Wielkie zmiany na Gdańskiej. Dlaczego mają na niej powstać nowe przystanki?
Dodano: 08.09.2020 | 07:19Na zdjęciu: Za kilkanaście miesięcy przystanki tramwajowe na ulicy Gdańskiej mają wyglądać zupełnie inaczej.
Fot. Szymon Makowski
We wtorek, 8 września rozpoczynają się konsultacje społeczne projektu budowy przystanków wiedeńskich na ulicy Gdańskiej. Poddana publicznej ocenie wizja zakłada zmianę lokalizacji dotychczasowych przystanków, a także powstanie nowych. Wyjaśniamy, dlaczego na głównej ulicy Śródmieścia planowane są tak gruntowne zmiany.
Skąd pomysł na przystanki wiedeńskie na ulicy Gdańskiej?
Przystanki typu wiedeńskiego są stosowane w miastach całej Europy, a także w Polsce od wielu lat. Tego typu przystanek po raz pierwszy powstał w Wiedniu (stąd jego nazwa) i zazwyczaj występuje na ulicach, na których nie ma wydzielonego torowiska. Budowa przystanku wiedeńskiego polega na wyniesieniu części zewnętrznego pasa ruchu na długości peronu tramwajowego. Tego typu rozwiązanie zostało wpisane do katalogu dobrych praktyk w projektowaniu przestrzeni pieszej, który został wprowadzony w życie na mocy zarządzenia prezydenta Rafała Bruskiego.
════════════════
> Polecenie:
Przepisz bez zmian fragment tekstu o przystankach wiedeńskich na ulicy Gdańskiej, zaczynając od słów „Wielkie zmiany na” i kończąc na słowach „na ulicy Gdańskiej?”. Zamieszczone dalej wpisy nie są do niczego potrzebne.

> Wyodrębnione dane:
════════════════
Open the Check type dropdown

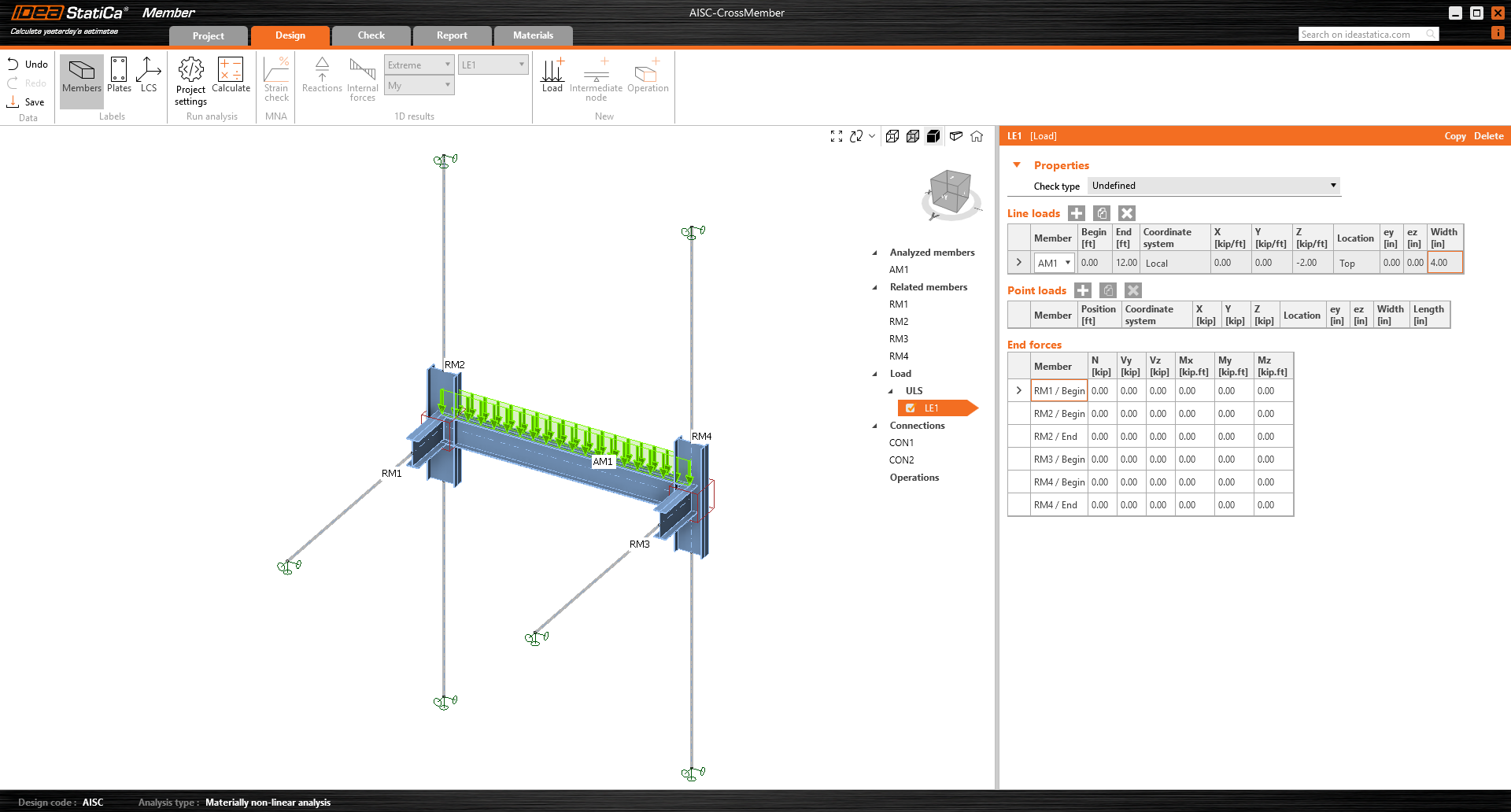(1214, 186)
════════════════
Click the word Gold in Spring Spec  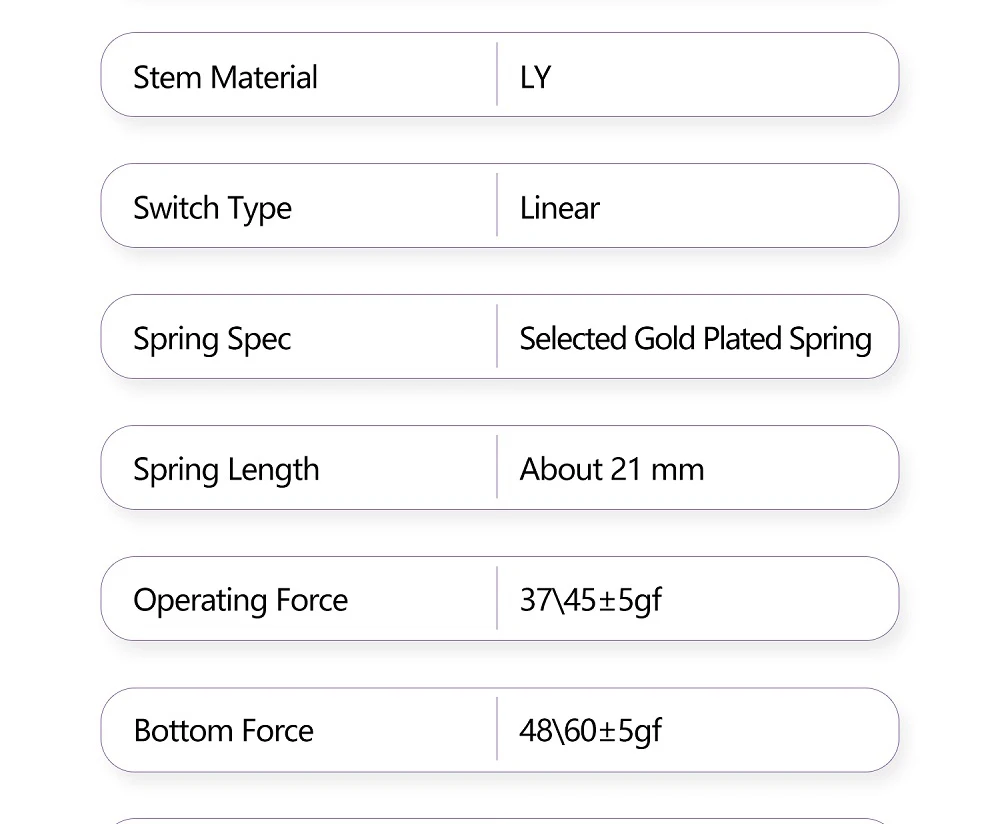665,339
════════════════
> Wynik zadania:
Wielkie zmiany na Gdańskiej. Dlaczego mają na niej powstać nowe przystanki?
Dodano: 08.09.2020 | 07:19Na zdjęciu: Za kilkanaście miesięcy przystanki tramwajowe na ulicy Gdańskiej mają wyglądać zupełnie inaczej.
Fot. Szymon Makowski
We wtorek, 8 września rozpoczynają się konsultacje społeczne projektu budowy przystanków wiedeńskich na ulicy Gdańskiej. Poddana publicznej ocenie wizja zakłada zmianę lokalizacji dotychczasowych przystanków, a także powstanie nowych. Wyjaśniamy, dlaczego na głównej ulicy Śródmieścia planowane są tak gruntowne zmiany.
Skąd pomysł na przystanki wiedeńskie na ulicy Gdańskiej?